§ Dataset records
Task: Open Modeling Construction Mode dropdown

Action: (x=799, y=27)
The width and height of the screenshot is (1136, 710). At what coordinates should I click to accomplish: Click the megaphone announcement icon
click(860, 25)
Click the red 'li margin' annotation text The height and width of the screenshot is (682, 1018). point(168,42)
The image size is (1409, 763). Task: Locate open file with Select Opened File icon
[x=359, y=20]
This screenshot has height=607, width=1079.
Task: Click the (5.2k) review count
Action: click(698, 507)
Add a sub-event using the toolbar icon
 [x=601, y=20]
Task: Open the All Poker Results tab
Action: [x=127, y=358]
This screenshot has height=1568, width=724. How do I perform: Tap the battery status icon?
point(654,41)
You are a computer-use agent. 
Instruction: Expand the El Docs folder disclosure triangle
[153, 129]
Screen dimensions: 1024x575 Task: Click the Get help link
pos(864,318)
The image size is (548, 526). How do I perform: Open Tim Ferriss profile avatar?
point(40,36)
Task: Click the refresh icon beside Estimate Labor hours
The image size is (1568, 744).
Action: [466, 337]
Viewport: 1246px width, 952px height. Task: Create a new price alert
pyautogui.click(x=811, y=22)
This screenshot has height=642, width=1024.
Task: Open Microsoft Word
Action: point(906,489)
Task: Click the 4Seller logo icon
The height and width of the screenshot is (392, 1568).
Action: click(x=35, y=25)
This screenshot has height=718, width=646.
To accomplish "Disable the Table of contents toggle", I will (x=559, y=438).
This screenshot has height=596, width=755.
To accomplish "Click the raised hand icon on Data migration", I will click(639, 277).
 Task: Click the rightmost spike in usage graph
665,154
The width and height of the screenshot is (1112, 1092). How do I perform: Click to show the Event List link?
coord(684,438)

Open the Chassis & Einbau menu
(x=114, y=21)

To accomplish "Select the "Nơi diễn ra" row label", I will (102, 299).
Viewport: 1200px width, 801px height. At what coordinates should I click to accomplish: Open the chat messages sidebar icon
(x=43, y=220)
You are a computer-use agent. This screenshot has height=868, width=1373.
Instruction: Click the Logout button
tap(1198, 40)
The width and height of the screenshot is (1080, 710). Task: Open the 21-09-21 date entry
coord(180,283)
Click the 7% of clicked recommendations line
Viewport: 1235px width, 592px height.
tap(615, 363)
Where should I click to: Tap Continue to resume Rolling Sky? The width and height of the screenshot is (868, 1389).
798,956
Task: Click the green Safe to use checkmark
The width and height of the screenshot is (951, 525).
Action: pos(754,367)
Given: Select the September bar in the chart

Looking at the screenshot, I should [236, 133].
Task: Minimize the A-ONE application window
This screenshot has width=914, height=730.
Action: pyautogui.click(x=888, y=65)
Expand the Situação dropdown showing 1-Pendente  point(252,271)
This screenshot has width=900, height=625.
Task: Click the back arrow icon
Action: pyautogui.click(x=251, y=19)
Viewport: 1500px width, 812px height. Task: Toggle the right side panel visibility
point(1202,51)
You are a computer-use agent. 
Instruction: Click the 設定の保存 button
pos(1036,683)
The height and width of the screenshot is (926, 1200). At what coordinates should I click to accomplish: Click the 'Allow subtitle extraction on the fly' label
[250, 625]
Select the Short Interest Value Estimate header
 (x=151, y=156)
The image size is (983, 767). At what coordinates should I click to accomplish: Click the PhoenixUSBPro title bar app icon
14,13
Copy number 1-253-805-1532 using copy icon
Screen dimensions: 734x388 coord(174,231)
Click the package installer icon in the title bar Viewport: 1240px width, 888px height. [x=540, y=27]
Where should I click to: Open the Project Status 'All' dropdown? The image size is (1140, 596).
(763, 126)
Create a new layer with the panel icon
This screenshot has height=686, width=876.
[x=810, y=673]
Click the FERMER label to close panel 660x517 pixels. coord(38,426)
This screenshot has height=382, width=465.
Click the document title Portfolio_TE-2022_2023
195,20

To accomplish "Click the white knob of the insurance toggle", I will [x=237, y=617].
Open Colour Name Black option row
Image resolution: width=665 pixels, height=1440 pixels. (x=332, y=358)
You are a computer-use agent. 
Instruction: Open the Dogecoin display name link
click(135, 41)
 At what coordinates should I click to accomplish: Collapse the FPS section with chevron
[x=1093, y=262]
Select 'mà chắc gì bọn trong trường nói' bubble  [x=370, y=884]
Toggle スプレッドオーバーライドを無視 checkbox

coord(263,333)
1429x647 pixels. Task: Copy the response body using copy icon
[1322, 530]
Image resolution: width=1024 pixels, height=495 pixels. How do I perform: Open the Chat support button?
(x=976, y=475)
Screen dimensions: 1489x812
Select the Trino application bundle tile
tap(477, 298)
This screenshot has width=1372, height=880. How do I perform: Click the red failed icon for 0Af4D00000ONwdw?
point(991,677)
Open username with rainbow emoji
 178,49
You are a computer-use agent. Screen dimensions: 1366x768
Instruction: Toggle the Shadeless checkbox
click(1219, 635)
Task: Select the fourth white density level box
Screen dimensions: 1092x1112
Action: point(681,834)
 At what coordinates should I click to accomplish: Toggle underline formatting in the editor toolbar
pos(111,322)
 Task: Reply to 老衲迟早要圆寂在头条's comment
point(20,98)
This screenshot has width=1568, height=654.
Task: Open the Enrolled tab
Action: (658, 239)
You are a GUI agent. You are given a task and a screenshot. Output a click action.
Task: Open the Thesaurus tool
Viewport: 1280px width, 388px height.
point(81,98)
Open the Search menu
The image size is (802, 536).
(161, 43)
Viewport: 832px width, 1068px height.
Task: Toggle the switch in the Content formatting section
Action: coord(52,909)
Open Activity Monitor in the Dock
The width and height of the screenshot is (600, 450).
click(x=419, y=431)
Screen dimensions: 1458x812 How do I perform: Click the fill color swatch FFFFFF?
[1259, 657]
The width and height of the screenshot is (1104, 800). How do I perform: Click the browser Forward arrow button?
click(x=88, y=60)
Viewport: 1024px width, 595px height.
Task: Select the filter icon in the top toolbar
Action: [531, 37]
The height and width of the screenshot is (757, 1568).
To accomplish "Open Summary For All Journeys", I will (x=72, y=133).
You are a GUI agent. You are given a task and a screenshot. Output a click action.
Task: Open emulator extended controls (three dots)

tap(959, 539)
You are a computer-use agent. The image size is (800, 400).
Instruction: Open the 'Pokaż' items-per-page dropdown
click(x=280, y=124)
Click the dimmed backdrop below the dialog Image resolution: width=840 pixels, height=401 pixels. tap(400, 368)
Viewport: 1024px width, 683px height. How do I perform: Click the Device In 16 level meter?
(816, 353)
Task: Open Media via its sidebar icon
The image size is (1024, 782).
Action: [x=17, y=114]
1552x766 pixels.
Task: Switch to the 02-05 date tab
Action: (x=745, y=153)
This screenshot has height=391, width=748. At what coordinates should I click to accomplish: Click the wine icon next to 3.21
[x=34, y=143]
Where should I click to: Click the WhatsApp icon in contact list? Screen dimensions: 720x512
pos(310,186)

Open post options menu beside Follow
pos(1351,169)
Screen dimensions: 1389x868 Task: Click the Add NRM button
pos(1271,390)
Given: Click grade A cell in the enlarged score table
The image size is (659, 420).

§ Exercise aim
Only a number is wanted here: the count of lines above that hold the word "white".

§ Solution to the problem
2